A radiant collection of letters from the renowned author of Invisible Man that trace the life and mind of a giant of American literature, with insights into the riddle of identity, the writer’s craft, and the story of a changing nation over six decades
These extensive and revealing letters span the life of Ralph Ellison and provide a remarkable window into the great writer’s life and work, his friendships, rivalries, anxieties, and all the questions about identity, art, and the American soul that bedeviled and inspired him until his death. They include early notes to his mother, written as an impoverished college student; lively exchanges with the most distinguished American writers and thinkers of his time, from Romare Bearden to Saul Bellow; and letters to friends and family from his hometown of Oklahoma City, whose influence would always be paramount.
These letters are beautifully rendered first-person accounts of Ellison’s life and work and his observations of a changing world, showing his metamorphosis from a wide-eyed student into a towering public intellectual who confronted and articulated America’s complexities.
About the Author
Ralph Ellison is the author of the novel Invisible Man one of the most important and influential American novels of the twentieth century, as well as numerous essays and short stories.

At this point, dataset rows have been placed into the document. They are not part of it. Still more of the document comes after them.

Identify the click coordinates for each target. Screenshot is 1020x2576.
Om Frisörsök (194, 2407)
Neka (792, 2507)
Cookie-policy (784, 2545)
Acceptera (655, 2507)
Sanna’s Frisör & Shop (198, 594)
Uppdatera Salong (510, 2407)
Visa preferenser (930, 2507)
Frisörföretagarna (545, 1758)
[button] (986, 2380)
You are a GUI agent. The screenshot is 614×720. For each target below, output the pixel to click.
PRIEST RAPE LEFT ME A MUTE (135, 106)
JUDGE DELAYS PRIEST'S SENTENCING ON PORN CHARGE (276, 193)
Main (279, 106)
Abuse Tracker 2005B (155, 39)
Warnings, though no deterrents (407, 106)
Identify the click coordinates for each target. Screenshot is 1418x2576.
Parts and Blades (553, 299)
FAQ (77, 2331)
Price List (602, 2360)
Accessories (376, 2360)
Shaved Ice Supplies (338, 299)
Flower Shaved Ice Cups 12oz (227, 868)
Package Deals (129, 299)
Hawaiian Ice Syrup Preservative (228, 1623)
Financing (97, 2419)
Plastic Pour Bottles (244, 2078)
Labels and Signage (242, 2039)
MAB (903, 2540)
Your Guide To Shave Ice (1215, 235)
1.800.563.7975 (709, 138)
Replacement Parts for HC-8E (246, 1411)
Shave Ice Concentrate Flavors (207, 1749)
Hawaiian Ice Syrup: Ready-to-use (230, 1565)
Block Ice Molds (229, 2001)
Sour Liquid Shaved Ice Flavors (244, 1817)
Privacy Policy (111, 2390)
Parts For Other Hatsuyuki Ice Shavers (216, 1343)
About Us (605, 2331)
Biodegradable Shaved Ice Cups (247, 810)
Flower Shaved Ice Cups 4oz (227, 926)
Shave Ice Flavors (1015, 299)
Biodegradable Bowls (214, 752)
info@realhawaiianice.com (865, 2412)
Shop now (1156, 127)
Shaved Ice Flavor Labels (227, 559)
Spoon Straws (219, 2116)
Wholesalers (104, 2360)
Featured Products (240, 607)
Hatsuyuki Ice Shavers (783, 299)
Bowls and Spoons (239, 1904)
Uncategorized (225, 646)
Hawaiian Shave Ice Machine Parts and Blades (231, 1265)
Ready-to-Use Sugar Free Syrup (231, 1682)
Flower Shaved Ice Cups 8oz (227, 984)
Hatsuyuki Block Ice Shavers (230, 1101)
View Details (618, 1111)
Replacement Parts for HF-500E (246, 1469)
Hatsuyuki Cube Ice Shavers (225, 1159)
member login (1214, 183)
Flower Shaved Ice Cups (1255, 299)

He was born on March 1, 1913, in Oklahoma City, Oklahoma. He died in New York City in 1994.
John F. Callahan is the Odell Professor of Humanities at Lewis & Clark College. He has been the editor or writer of numerous volumes related to African American and twentieth-century literature. As Ralph Ellison’s literary executor, Callahan worked as the primary editor for the posthumously released Ralph Ellison novel Juneteenth.
Marc C. Conner is the Jo M. and James M. Ballengee Professor of English and provost at Washington and Lee University.